The favoured downside target would fall in the 25,400-25,550 ranges. As V readings are extremely high, there is always the potential for an overshoot as shown in the above chart. Unless the trend reverses (and there is no sign of this) all pullbacks should be embraced; the stronger the deviation from the norm the better the opportunity. Market Update April 23, 2019
Ideally, the markets let out a nice dose of steam
However, if they don’t that, that is fine too. We would be happy also if the markets hardly let out any steam, but negative sentiment spiked and our indicators pulled back from the overbought ranges. We focus on sentiment, and after we have identified what emotion is driving the markets, we move over to Technical analysis to help fine-tune entry points. As we have stated on several occasions, pullbacks should be embraced and the stronger the deviation, the better the opportunity.
Experts are hoping to identify the exact top or bottom, and this is precisely why market timing does not work. Emotions cannot be timed using mathematical models or theoretical constructs, as they are not based on logic. The focus should be on identifying topping and bottoming action and not trying to determine the exact top or bottom. Only fools attempt to do what history has proved over and over again as being impossible Extracted from May 7, 2019, Market Update
Stock market Bear 2020 Update (March 2020)
When blood is flowing in the streets as is the case right now during this coronavirus pandemic, one should consider nibbling at stocks if one has a long term perspective.
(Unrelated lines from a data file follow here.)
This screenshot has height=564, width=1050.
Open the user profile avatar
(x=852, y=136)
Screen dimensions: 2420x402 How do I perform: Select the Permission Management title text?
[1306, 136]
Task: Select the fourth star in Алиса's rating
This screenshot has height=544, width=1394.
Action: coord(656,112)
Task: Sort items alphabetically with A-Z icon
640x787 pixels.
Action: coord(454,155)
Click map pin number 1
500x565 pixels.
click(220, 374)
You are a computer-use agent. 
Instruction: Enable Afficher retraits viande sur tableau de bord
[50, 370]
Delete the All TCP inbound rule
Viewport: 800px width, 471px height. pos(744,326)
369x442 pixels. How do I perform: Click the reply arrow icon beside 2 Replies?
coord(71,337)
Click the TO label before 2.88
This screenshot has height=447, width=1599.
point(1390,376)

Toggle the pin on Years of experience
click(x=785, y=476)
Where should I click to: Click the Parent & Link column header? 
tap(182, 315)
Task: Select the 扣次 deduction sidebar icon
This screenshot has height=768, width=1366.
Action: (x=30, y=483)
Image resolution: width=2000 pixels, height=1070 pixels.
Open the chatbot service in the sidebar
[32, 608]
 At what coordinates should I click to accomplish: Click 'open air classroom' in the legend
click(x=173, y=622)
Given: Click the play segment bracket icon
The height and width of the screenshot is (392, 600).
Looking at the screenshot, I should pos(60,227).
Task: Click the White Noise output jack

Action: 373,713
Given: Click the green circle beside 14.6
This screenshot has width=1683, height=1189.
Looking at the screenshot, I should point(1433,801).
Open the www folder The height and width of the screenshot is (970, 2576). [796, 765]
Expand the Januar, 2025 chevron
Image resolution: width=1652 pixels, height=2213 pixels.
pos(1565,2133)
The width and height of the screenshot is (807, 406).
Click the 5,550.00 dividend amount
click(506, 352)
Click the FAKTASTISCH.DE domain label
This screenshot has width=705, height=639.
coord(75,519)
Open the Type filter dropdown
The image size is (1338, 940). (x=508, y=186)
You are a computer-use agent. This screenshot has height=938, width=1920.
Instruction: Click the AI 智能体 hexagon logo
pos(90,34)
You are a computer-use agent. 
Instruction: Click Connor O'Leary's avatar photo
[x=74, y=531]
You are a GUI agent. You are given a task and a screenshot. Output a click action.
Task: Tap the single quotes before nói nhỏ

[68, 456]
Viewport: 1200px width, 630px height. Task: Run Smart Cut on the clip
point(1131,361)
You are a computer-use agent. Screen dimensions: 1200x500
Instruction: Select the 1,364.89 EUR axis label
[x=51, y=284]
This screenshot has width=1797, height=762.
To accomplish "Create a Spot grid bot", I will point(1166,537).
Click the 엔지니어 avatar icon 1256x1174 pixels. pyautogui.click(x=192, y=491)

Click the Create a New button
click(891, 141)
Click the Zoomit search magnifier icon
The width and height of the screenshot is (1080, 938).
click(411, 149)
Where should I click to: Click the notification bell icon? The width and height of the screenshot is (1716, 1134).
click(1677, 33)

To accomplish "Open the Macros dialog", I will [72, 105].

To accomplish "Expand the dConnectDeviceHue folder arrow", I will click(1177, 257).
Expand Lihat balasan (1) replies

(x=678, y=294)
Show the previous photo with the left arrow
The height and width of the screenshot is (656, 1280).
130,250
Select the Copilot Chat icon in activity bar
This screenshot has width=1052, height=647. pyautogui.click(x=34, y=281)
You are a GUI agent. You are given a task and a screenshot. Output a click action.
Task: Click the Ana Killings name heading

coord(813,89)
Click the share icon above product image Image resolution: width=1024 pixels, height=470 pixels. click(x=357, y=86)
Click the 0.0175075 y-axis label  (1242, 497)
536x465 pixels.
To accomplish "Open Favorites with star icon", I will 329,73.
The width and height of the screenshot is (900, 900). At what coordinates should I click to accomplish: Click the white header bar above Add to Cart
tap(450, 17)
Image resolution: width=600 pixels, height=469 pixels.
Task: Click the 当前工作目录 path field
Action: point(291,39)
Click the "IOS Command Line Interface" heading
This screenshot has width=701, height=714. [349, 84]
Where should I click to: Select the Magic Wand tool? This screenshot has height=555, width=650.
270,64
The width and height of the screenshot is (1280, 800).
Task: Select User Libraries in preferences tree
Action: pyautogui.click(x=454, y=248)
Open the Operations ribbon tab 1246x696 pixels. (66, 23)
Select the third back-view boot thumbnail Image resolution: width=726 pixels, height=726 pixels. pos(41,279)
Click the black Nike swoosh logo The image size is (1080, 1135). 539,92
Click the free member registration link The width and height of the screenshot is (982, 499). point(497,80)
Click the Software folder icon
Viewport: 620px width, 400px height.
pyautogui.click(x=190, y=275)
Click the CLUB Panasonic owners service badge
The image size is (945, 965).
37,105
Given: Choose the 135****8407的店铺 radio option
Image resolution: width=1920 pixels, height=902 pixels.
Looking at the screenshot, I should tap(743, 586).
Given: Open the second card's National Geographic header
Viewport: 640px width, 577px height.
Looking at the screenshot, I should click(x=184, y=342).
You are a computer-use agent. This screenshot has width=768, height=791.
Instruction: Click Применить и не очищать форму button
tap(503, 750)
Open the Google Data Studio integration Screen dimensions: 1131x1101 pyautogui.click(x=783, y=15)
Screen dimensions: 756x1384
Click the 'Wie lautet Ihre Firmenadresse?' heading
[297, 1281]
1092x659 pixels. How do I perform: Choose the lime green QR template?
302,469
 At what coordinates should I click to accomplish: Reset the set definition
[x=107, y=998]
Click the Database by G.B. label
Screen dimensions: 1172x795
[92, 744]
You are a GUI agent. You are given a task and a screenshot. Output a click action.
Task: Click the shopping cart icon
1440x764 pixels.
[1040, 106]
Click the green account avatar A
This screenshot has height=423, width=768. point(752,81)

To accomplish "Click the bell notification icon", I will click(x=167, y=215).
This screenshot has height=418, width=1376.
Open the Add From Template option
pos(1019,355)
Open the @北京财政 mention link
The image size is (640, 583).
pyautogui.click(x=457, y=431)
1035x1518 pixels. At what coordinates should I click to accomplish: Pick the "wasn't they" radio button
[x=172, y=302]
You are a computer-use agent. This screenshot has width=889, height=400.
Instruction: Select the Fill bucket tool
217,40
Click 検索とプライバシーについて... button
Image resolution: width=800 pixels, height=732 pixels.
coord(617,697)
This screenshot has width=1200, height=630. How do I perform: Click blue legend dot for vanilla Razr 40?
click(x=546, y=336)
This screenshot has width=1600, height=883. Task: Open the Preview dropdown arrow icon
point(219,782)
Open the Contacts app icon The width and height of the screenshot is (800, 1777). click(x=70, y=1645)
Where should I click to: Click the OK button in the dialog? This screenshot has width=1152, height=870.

Do not deploy all your funds in one short but deploy them in lots this way if the stock dips lower your average entry price drops.
When we get into plays (at the Tactical investor) we don’t think in terms of days. Under normal market conditions, our minimum holding time is several months. Under the current circumstances, our time frames lengthen as the potential for huge profits surges significantly. In the short term, it’s a bloodbath out there but is in such an environment that one finds outstanding opportunities and that also leads to the dawn of the next bull market.
It is easy to buy when the sun is shining, but the problem is that almost everything is being sold at a premium. It’s when things appear gloomy that the best bargains are found.